EXERCISE REQUIREMENTS:
Answer these questions using the anomaly detection lecture notes below.
(a) What condition on p(x) marks an example as an anomaly?
(b) What formula do the notes give for the fitted parameter u_j?
(c) In the anomaly detection example, what distribution does x_2 follow?

TEXT SHOWN:
▼▼▼

Lecture15 Anomaly detection

Lecture 15 Anomaly detection

problem motivation

Gaussian distribution

Algorithm

Density estimation

Training set : \({x^{(1)},x^{(2)},\dots,x^{(m)}}\)

Each example is \(x \in \mathbb{R}^n\)

\[x_1 \sim N(u_1,\sigma_1^2)\\ x_2 \sim N(u_2,\sigma_2^2)\\ \vdots\\ x_n \sim N(u_n,\sigma_n^2)\\ p(x) = p(x_1,u_1,\sigma_1^2)p(x_2,u_2,\sigma_2^2)\dots p(x_n,u_n,\sigma_n^2) =\prod_{j=1}^p(x_j,u_j,\sigma_j^2) \]

Anomaly detection algorithm

Choose features \(x_i\) that you think might be indicative of anomalous example
Fit parameters \(u_1,u_2,\dots,u_n,\sigma_1^2,\sigma_2^2,\dots,\sigma_n^2\)

\(u_j=\frac{1}{m}\sum_{i=1}^mx_j^{(i)}\)

\(\sigma_j^2=\frac{1}{m}\sum_{i=1}^m(x_j^{(i)}-u_j)^2\)
Given new example \(x\),compute \(p(x)\)

\[p(x)=\prod_{j=1}^np(x_j,u_j,\sigma_j^2)=\prod_{j=1}^n\frac{1}{\sqrt{2\pi}\sigma_j}exp(-\frac{(x_j-u_j)^2}{2\sigma^2_j}) \]
Anomaly if \(p(x)<\varepsilon\)

Anomaly detection example

\(x_1\sim N(5,4)\)，\(x_2\sim N(3,1)\)

对于测试样本\(x_{test}^{(1)}\)，其坐标为\((a,b)\)，计算其落在横坐标\(a\)上的概率\(p(a,u_1,\sigma_1^2)\)，落在纵坐标\(b\)上的概率\(p(b,u_2,\sigma_2^2)\)。\(p(x) = p(a,u_1,\sigma_1^2)p(b,u_2,\sigma_2^2)\)就是测试样本\(x_{test}^{(1)}\)落在平面上点\((a,b)\)的概率。因为\(p(x_{test}^{(1)})=0.0426 \geq \varepsilon\) 所以判定其为正常样本。

▲▲▲

DATA EXCERPTS:

▼▼▼

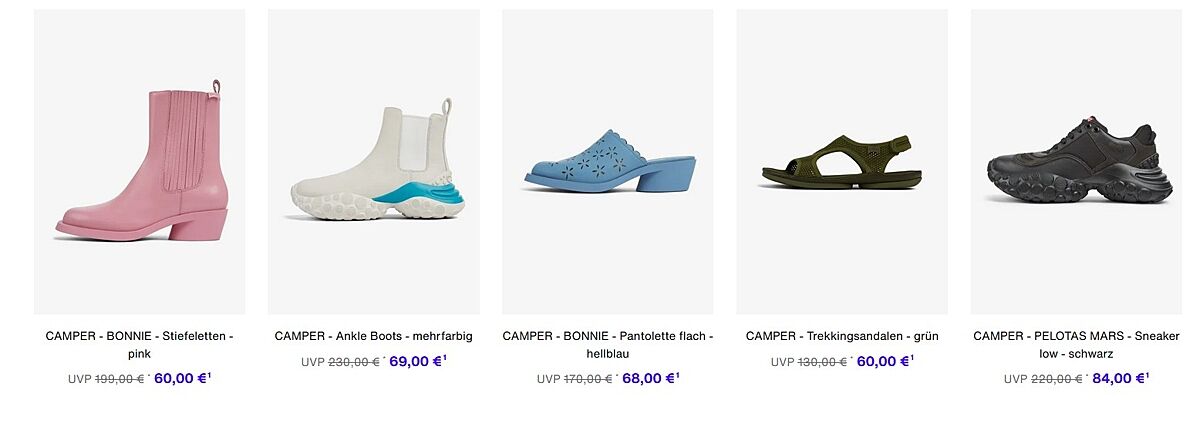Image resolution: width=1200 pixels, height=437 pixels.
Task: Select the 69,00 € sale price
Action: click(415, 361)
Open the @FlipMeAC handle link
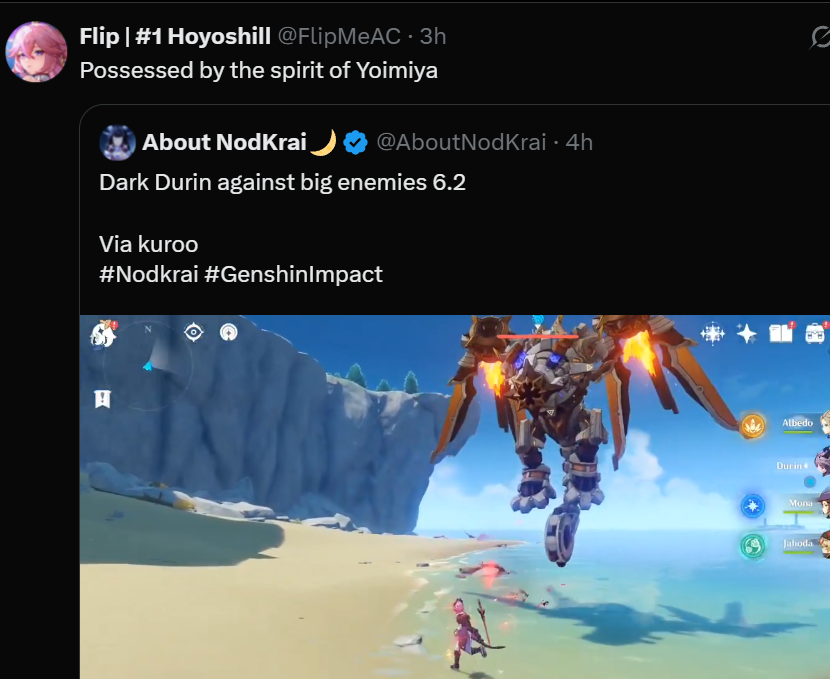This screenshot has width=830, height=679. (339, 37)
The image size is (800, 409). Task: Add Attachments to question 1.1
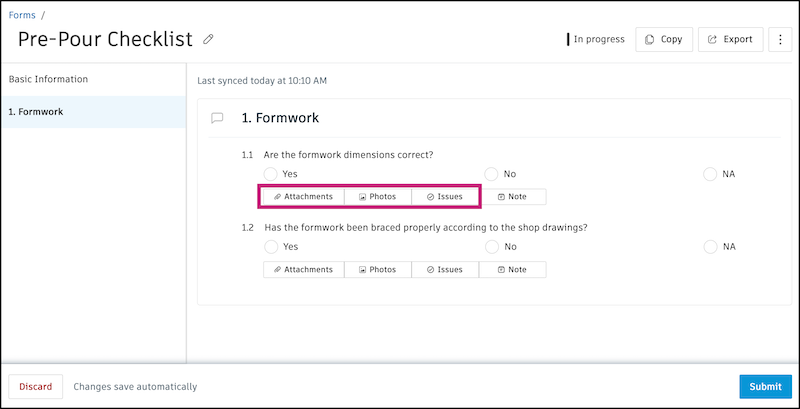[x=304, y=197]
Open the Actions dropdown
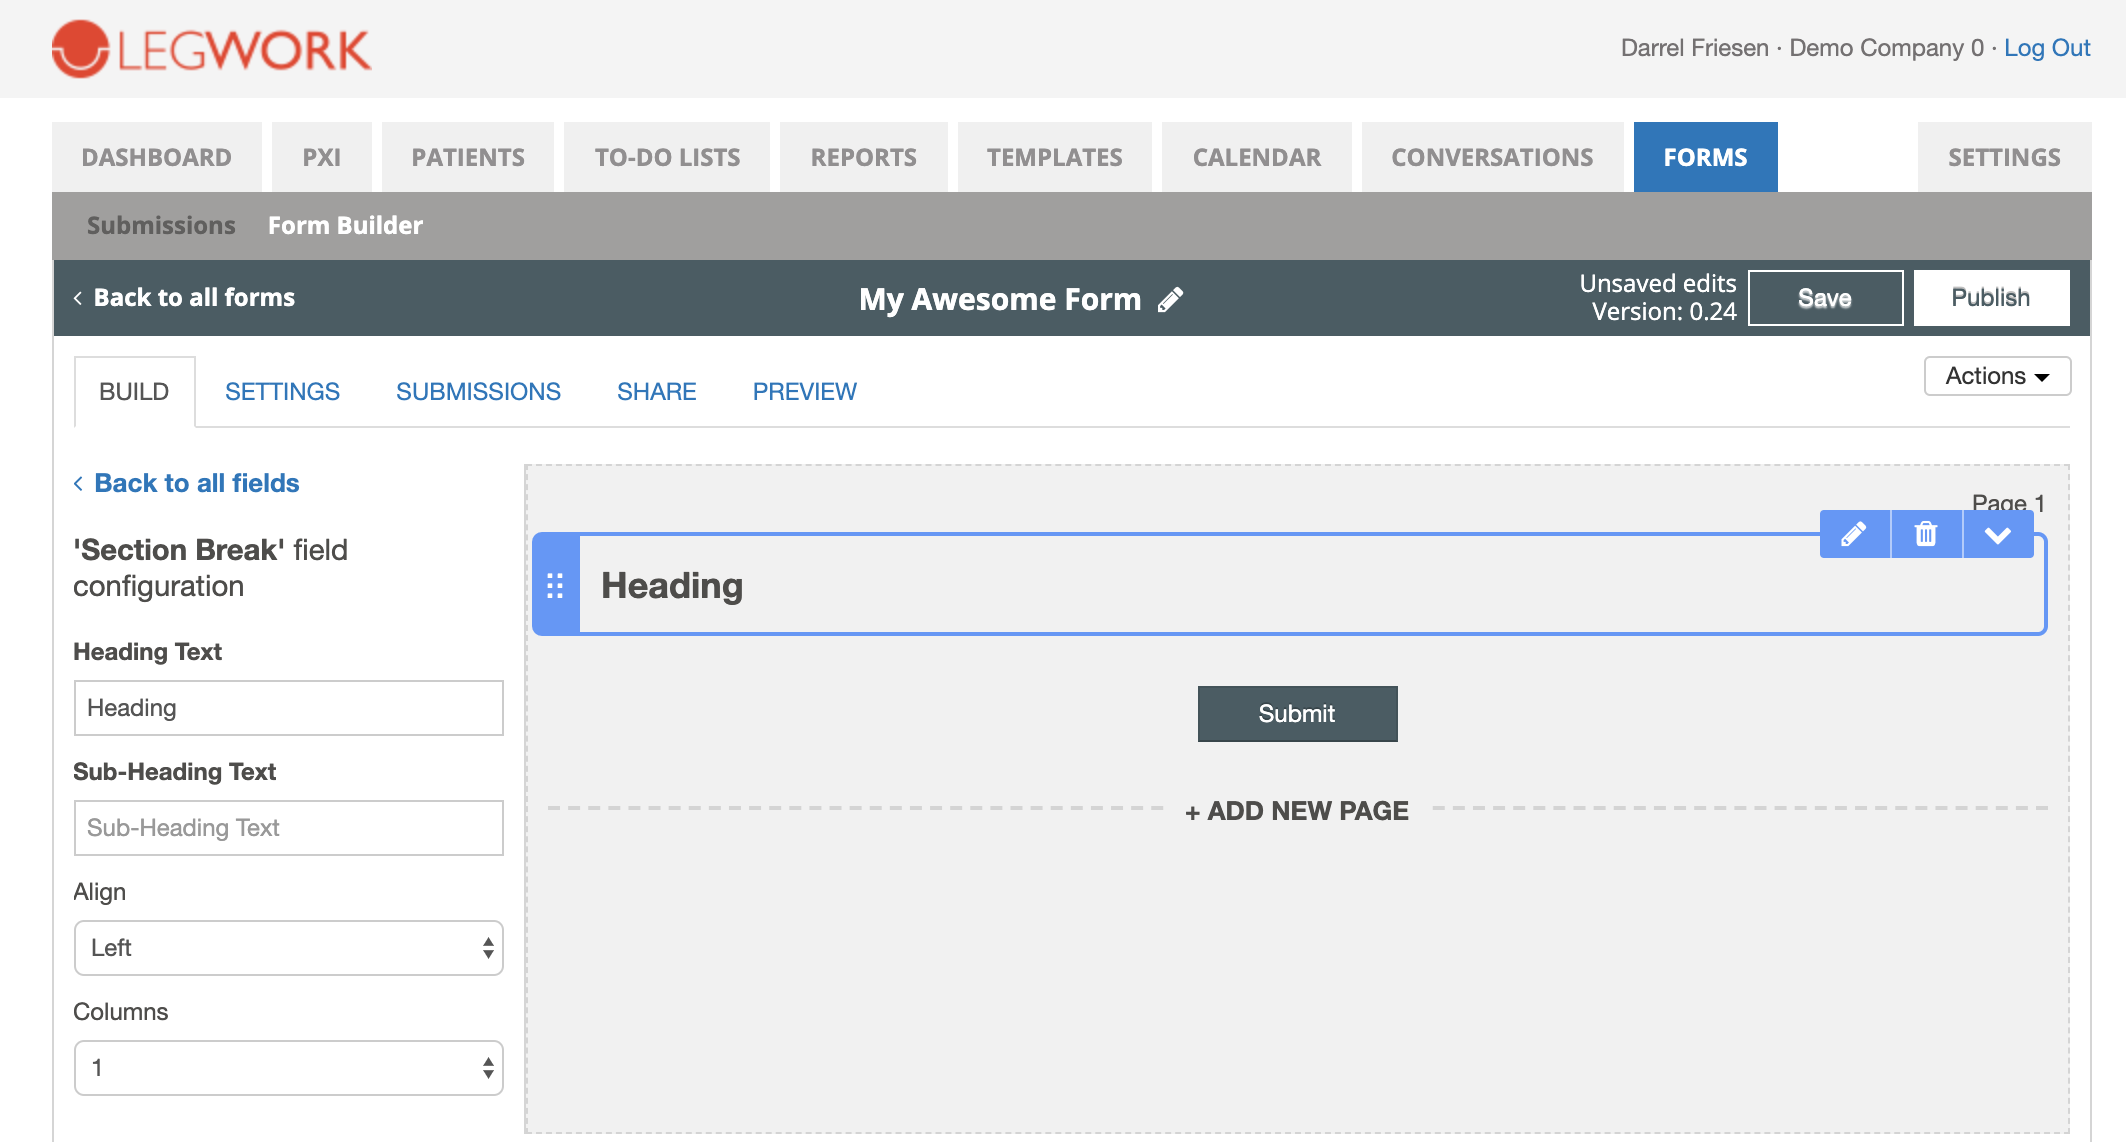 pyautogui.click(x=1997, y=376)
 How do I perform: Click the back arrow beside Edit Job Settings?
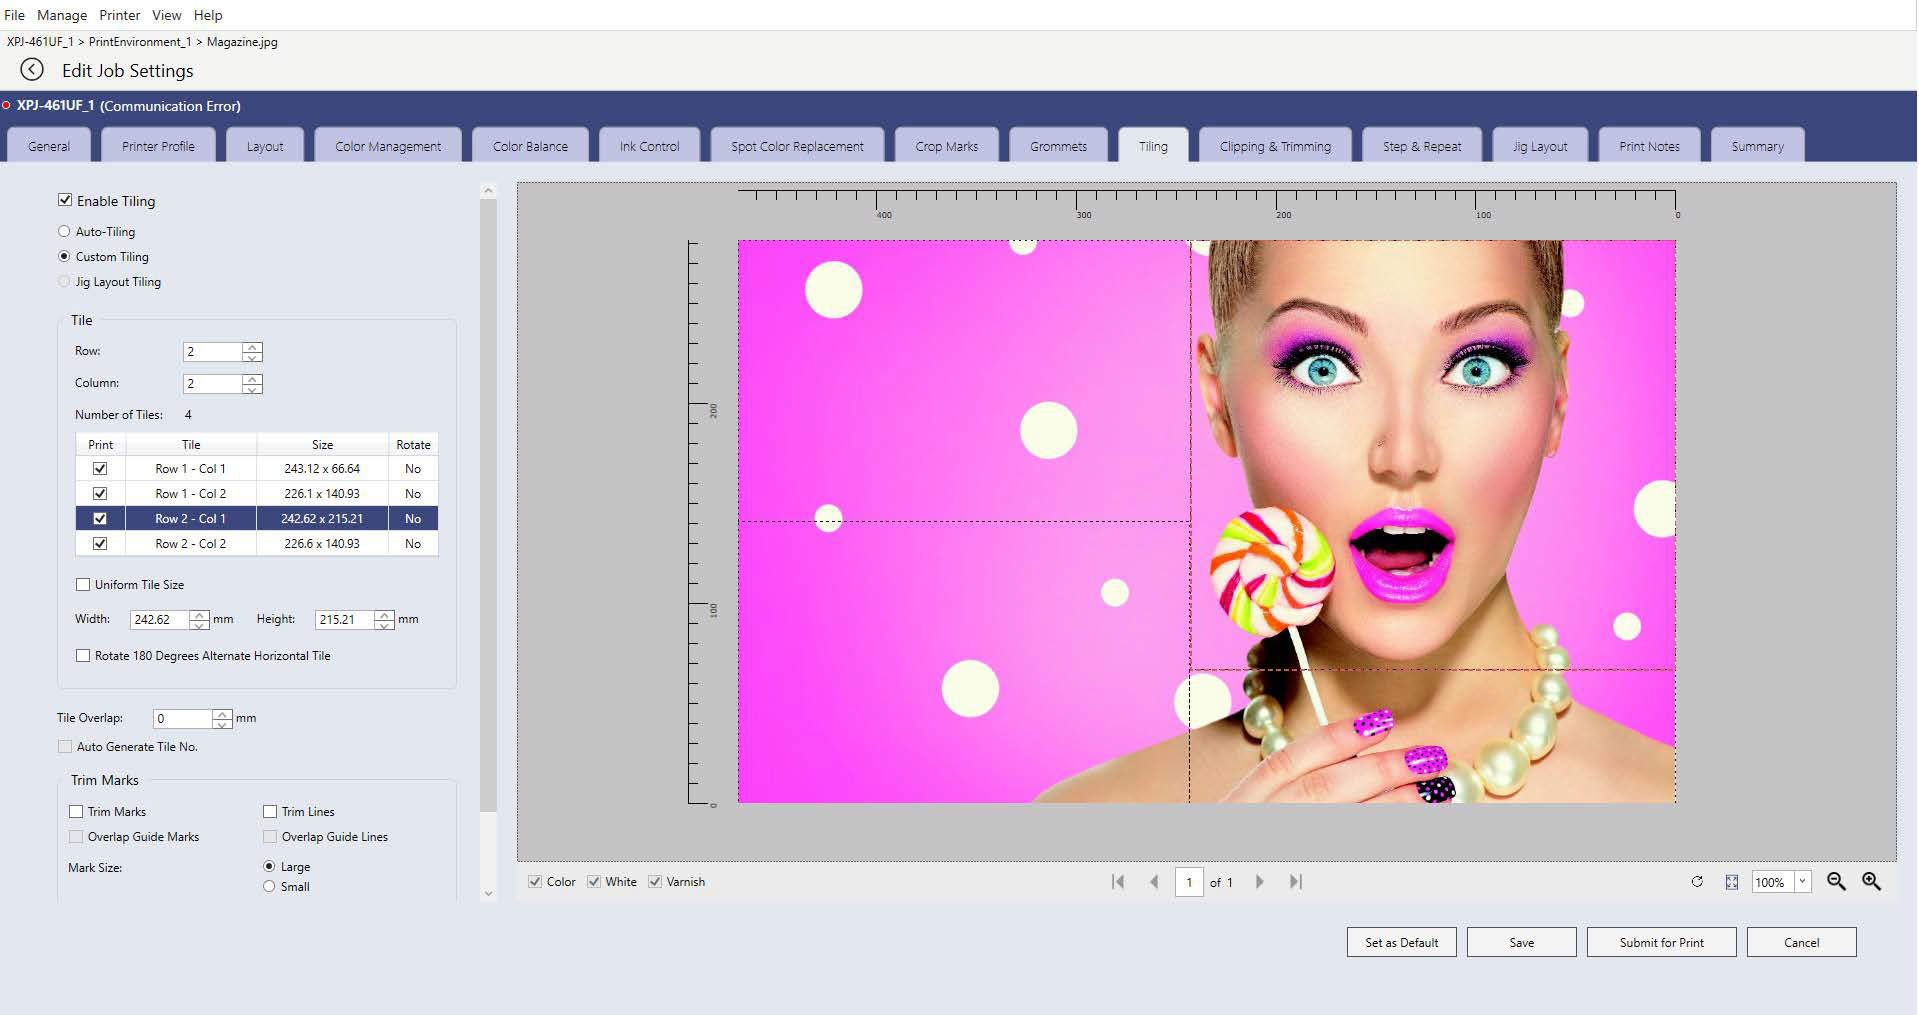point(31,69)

▲▲▲

SOLUTION BELOW:
(a) An example is an anomaly if p(x) < ε.
(b) u_j = (1/m) Σ_{i=1}^{m} x_j^{(i)}, the mean of feature j over the m training examples.
(c) x_2 ~ N(3, 1).